LONDON: British car parts to bicycles retailer Halfords reported a fall in sales of motoring products in the last three months but a recovery in cycling-related sales on Thursday, leaving its full-year profit forecast intact.
In November Halfords had reported a near 6 percent drop in its first-half pretax profit, blaming a drop-off in bicycle sales over the summer.
The company said on Thursday that retail sales at stores open more than a year were flat in the 15 weeks to Jan. 15, its fiscal third quarter, in line with analysts' forecasts and an improvement on a second-quarter fall of 0.6 percent.
Like-for-like sales of motoring products, such as batteries, bulbs and wiper blades, fell 0.6 percent while cycling-related sales were up 1.1 percent.
At the company's smaller car repair unit Autocentres like-for-like sales increased 1.9 percent, a ninth straight quarter of underlying growth.

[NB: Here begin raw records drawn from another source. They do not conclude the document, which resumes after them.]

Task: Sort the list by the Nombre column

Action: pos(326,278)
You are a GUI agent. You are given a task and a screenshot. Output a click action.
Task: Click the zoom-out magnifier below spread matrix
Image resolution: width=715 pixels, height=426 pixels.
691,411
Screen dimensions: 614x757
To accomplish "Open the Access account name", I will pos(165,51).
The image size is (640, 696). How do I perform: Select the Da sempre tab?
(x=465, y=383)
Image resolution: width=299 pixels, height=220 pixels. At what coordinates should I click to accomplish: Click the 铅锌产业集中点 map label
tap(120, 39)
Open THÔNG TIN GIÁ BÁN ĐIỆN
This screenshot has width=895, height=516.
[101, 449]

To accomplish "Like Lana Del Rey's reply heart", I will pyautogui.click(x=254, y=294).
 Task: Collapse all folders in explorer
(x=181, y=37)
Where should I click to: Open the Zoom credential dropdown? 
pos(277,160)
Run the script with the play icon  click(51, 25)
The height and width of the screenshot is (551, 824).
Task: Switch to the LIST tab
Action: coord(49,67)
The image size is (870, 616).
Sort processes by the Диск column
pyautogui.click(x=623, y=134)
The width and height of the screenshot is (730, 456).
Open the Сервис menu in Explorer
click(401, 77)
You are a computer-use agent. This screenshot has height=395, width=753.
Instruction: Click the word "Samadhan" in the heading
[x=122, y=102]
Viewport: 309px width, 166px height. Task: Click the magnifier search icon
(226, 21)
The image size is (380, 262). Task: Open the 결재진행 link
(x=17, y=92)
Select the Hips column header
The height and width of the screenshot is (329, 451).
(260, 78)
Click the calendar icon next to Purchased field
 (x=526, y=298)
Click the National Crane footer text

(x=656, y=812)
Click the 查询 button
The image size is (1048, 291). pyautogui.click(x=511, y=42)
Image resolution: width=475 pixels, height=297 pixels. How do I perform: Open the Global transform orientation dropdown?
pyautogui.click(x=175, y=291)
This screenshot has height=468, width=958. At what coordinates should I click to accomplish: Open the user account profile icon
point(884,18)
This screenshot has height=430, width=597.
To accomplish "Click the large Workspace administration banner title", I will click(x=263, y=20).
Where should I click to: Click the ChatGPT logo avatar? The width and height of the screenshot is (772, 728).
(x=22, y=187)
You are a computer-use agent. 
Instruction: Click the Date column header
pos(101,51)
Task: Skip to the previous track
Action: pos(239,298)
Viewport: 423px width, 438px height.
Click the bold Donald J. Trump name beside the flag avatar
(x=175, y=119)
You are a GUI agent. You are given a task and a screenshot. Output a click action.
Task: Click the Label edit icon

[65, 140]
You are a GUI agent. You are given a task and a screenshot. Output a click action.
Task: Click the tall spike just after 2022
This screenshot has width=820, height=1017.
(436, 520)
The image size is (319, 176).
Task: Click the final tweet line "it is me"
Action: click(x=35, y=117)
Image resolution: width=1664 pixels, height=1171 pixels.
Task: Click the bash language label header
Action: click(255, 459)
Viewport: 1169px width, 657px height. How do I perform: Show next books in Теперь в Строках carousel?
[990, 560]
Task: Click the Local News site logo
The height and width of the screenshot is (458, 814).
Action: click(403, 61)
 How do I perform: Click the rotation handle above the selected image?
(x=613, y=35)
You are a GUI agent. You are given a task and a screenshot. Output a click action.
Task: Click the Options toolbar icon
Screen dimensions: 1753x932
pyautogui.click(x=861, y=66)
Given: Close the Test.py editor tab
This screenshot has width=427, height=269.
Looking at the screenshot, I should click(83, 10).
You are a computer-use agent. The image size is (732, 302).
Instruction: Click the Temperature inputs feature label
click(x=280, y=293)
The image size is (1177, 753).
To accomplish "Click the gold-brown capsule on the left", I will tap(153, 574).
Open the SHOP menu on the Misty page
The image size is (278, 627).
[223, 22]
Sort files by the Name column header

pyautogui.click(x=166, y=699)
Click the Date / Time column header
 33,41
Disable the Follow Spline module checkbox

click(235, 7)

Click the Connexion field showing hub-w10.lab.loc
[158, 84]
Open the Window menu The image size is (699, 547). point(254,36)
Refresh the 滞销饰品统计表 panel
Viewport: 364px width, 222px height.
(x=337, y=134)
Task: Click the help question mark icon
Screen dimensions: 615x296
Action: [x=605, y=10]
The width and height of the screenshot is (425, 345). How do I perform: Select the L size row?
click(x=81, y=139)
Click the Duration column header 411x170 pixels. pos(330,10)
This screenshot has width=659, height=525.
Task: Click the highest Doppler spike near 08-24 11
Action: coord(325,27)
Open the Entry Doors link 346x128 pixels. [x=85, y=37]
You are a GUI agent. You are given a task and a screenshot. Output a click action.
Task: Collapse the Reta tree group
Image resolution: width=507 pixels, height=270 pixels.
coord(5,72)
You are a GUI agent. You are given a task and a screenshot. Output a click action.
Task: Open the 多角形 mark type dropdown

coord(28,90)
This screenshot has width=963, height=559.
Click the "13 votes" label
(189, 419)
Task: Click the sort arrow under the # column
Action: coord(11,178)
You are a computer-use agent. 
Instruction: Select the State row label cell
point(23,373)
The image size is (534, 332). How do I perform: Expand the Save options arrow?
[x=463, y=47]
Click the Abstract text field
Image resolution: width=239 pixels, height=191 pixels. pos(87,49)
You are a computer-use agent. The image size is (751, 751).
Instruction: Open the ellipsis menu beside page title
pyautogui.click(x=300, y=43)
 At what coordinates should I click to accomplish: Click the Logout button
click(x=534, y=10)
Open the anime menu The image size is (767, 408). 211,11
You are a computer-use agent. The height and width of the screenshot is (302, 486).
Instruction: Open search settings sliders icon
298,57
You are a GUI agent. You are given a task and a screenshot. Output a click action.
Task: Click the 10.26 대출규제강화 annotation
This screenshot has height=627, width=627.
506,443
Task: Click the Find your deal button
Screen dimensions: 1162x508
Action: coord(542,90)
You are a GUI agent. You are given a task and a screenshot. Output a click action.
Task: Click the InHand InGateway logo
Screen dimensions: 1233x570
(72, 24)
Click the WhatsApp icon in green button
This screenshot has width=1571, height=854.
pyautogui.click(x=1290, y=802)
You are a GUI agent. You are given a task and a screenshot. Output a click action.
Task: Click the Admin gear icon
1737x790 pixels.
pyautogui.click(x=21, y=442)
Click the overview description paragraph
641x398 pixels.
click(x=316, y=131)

"We are pleased with the group's performance, given the unprecedented weather conditions," said Chief Executive Jill McDonald, who joined from McDonald's in May and updated on strategy in November.
Halfords said it expects to make a pretax profit in the current year of between 78 million and 82 million pounds ($110-116 million), down from 84.1 million pounds last year.
It maintained its retail gross margin forecast of a decline of 0.25 to 0.75 percentage points but cut its retail operating cost growth forecast to 1 to 2 percent from 2.5 to 3.5 percent previously.
The share price, down a quarter over the last three months, closed on Wednesday at 325 pence, valuing the business at 646 million pounds.